Web scraping in Alteryx

Web scraping is the use of automated to tools to extract web data from publicly available websites. Theres will be times where you might want to use data contained in a table on a website but you probably don't like the idea of having to manually input the data into a spreadsheet, this is when web scraping comes in handy.

When Should You Web Scrape?

Here's the golden rule of web scraping: if you can avoid it, do. Web pages can change without notice, and a single update to the site's structure can completely break your workflow. Websites redesign their layouts, change their CSS classes, modify their HTML structure, and these changes can render your carefully crafted scraping logic useless overnight.

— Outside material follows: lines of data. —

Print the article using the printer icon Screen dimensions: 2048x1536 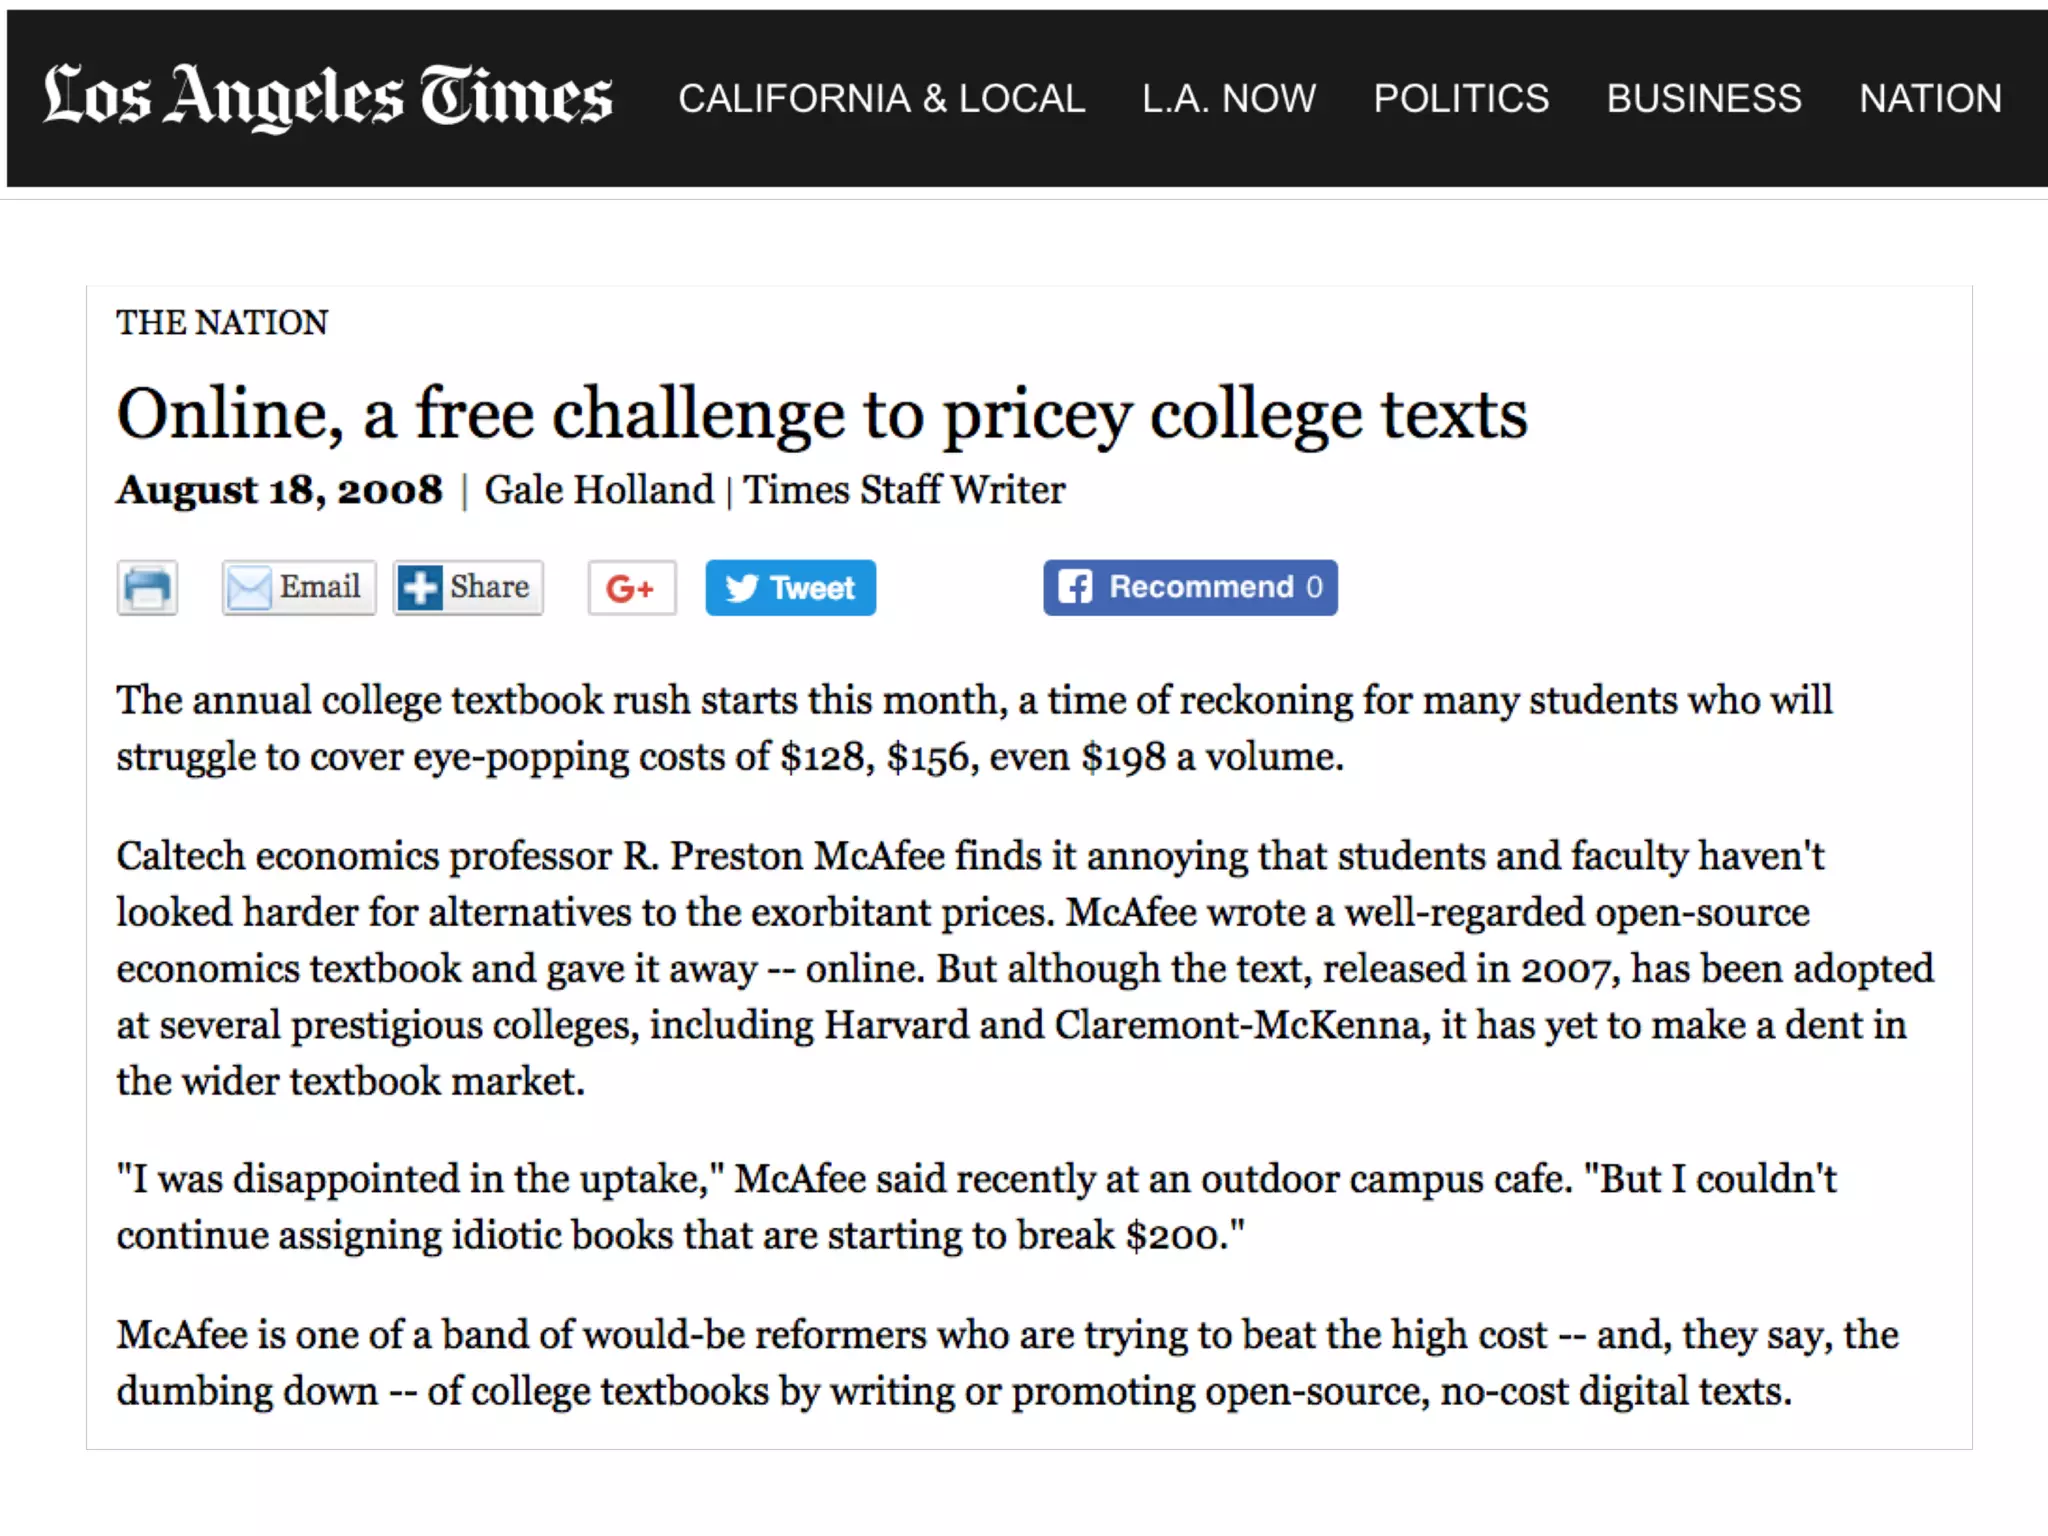coord(147,588)
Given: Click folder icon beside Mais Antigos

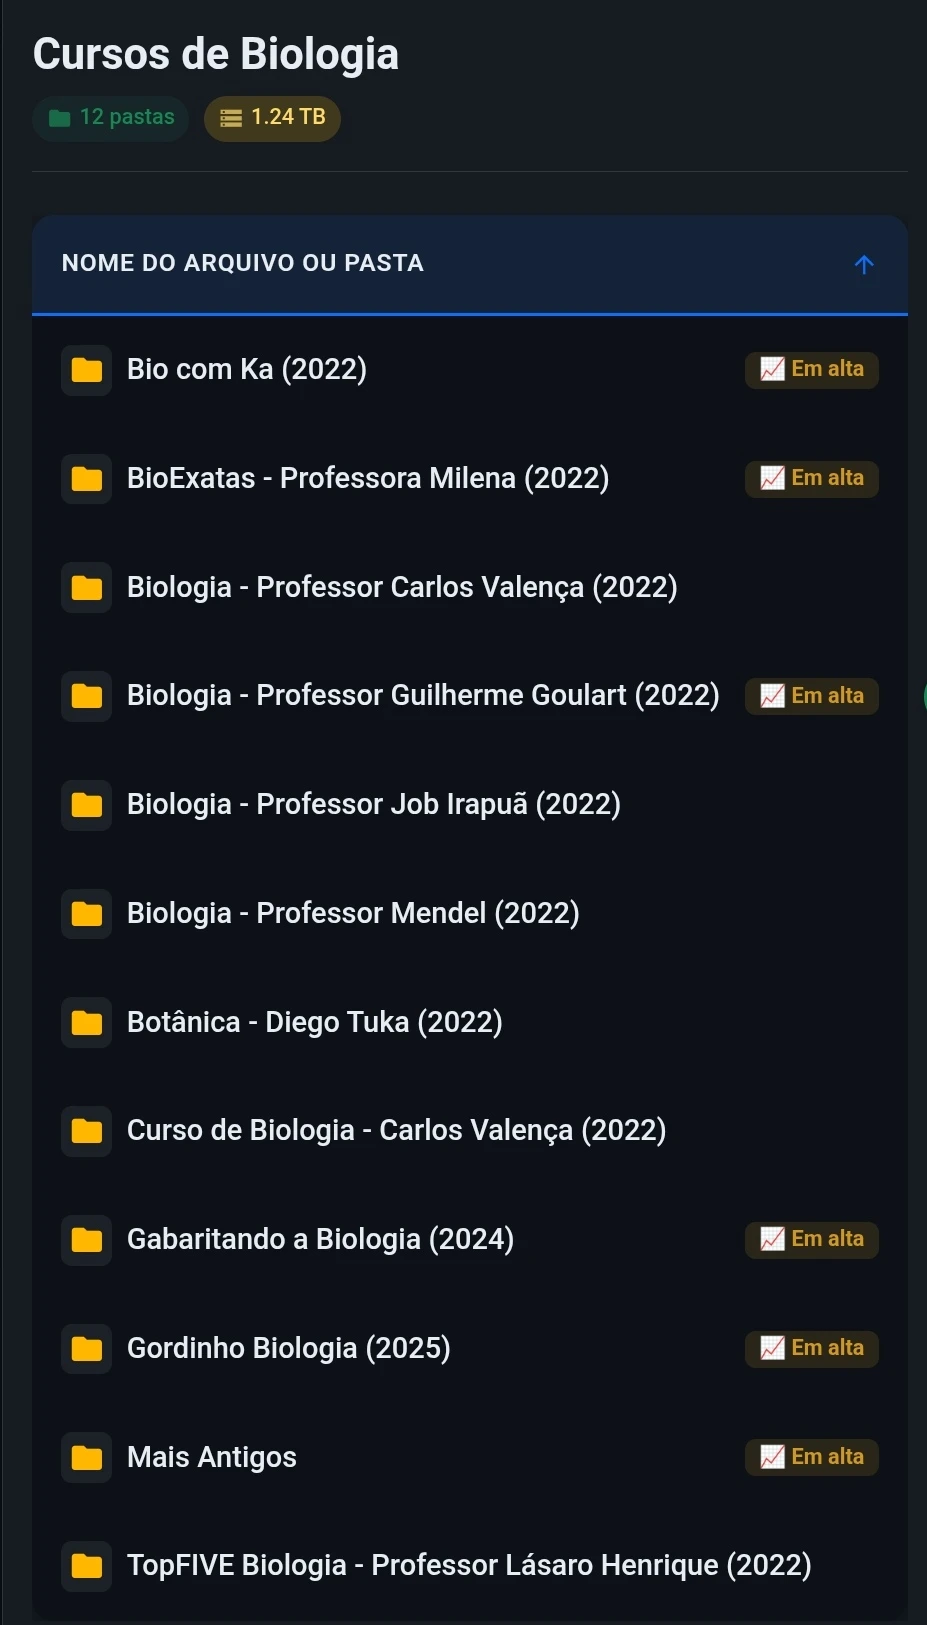Looking at the screenshot, I should click(86, 1457).

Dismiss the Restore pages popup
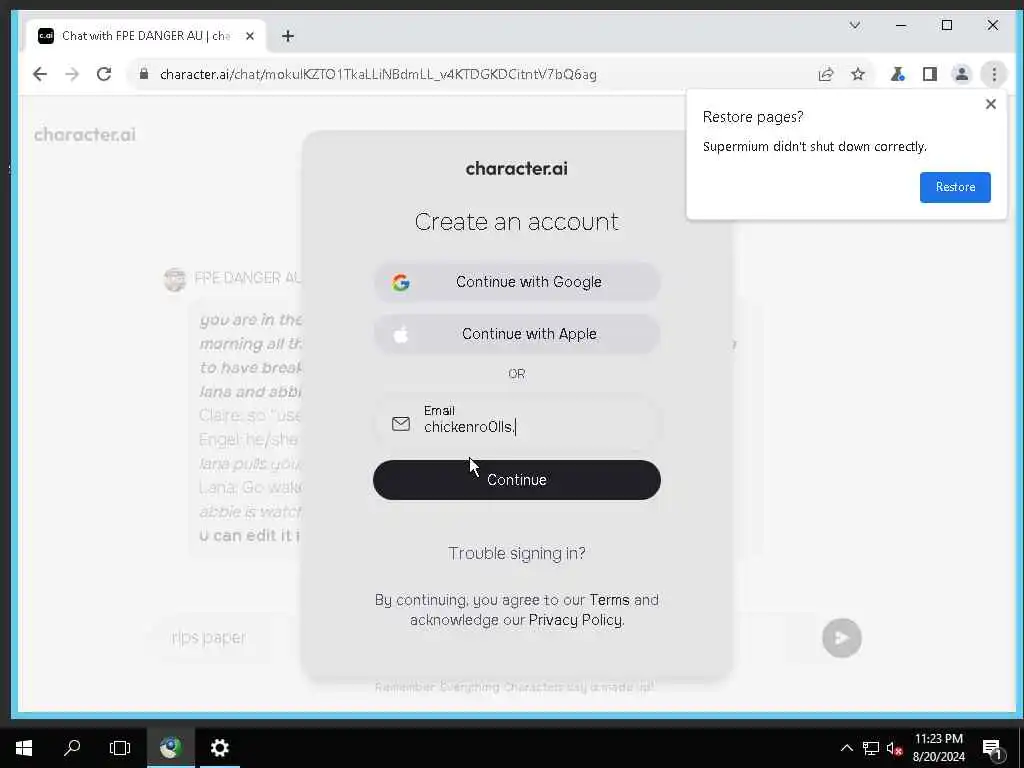click(991, 104)
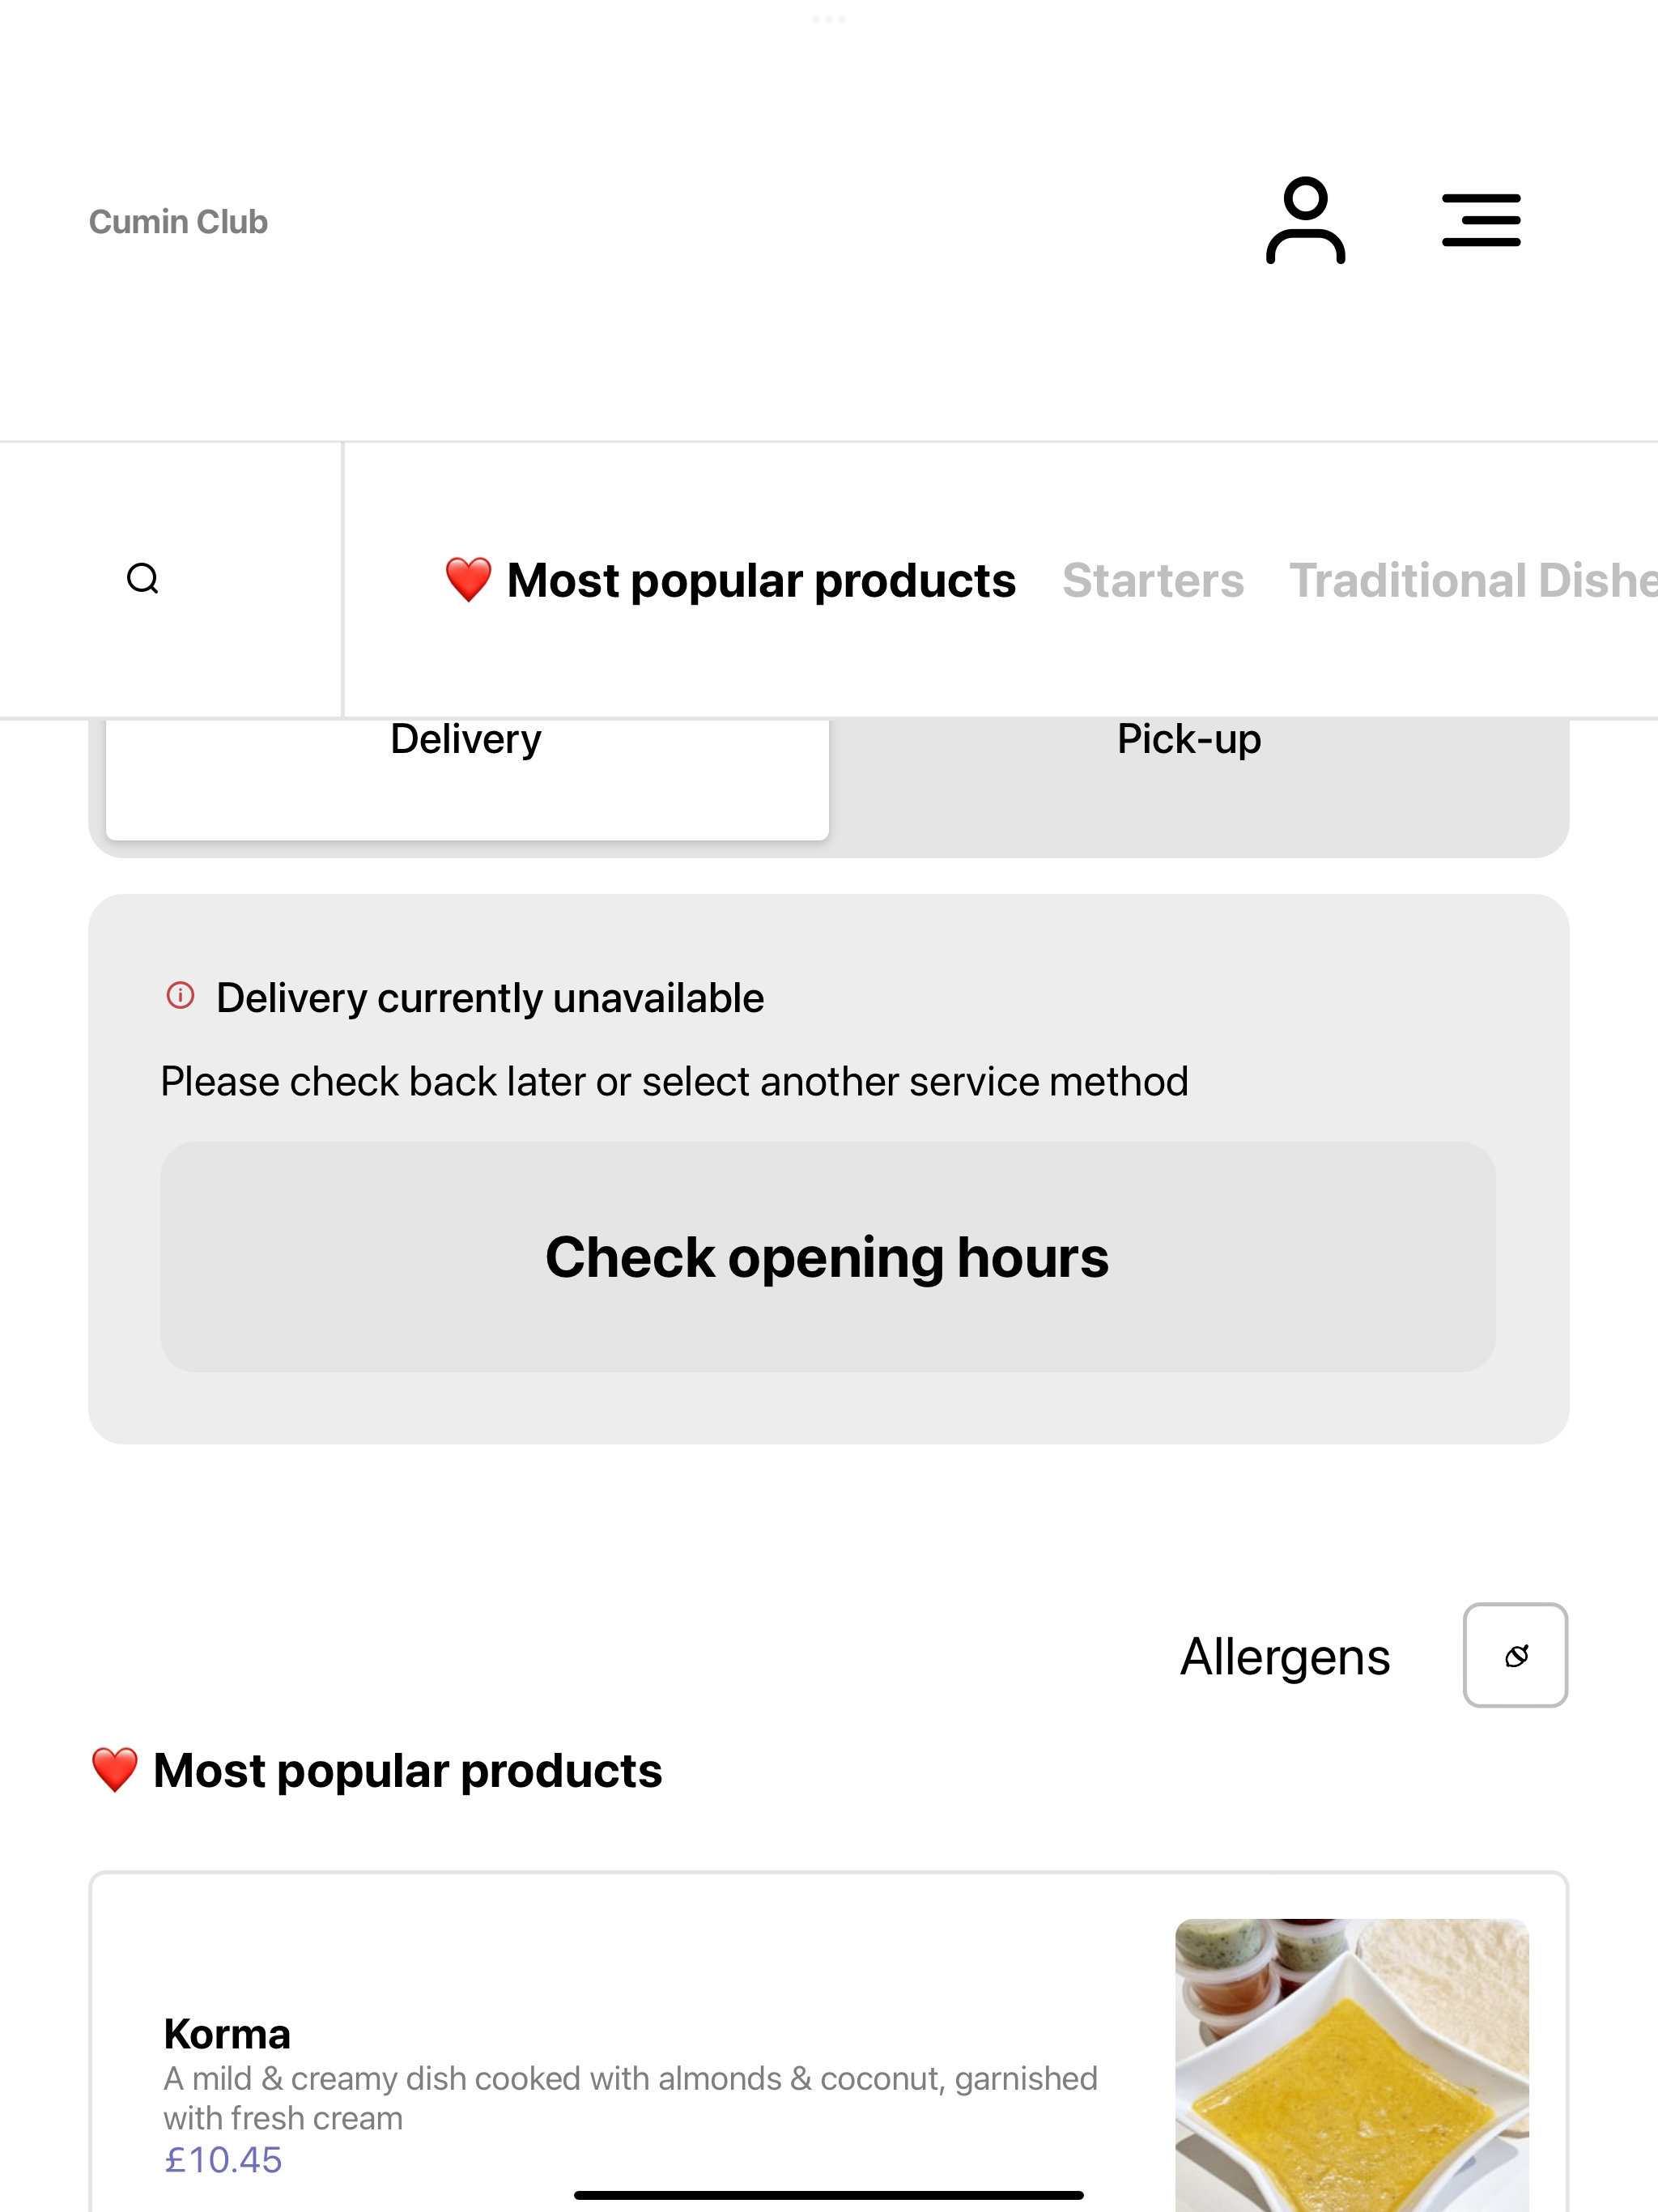Click the heart icon in section heading
Screen dimensions: 1658x2212
pyautogui.click(x=114, y=1770)
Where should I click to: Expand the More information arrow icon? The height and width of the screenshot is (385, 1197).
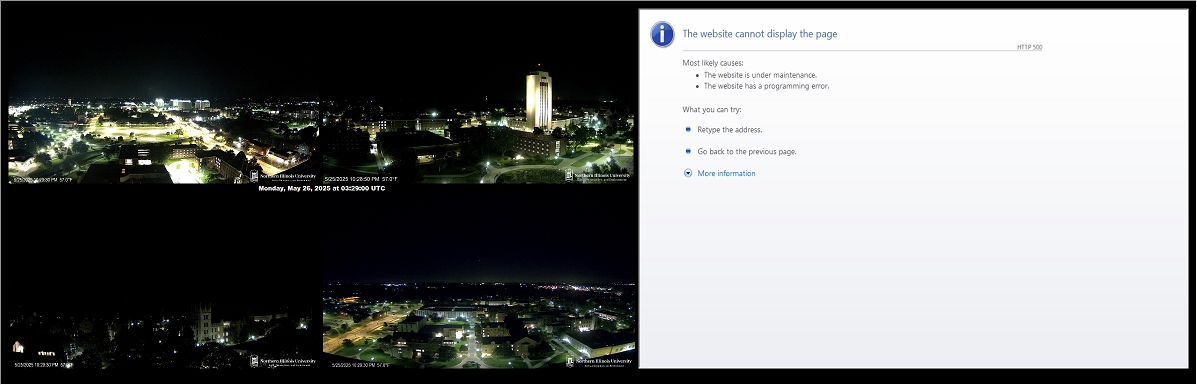coord(688,173)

So before you start web scraping, always look for alternate data sources first, particularly APIs. APIs are designed for data access, they're structured, documented, and much more stable than scraping HTML. But if an API isn't available or doesn't provide the data you need, then web scraping becomes your next best option.

Finding Hidden APIs

Before we dive into actual web scraping, here's a pro tip that can save you hours of work: sometimes you don't need to scrape at all.

Navigate to the webpage you're interested in, right-click anywhere on the page, and select "Inspect" from the menu. This opens your browser's Developer Tools. Because the entire modern web is built on APIs working behind the scenes, you can sometimes find the actual API call that's being used to populate the data on the page.

Look in the Network tab of the Developer Tools and filter by "Fetch/XHR" requests. Reload the page and watch what API endpoints get called. If you're lucky, you'll find a clean JSON API endpoint that you can hit directly, bypassing the need to scrape HTML entirely. If you find one, refer back to my previous blog on APIs in Alteryx!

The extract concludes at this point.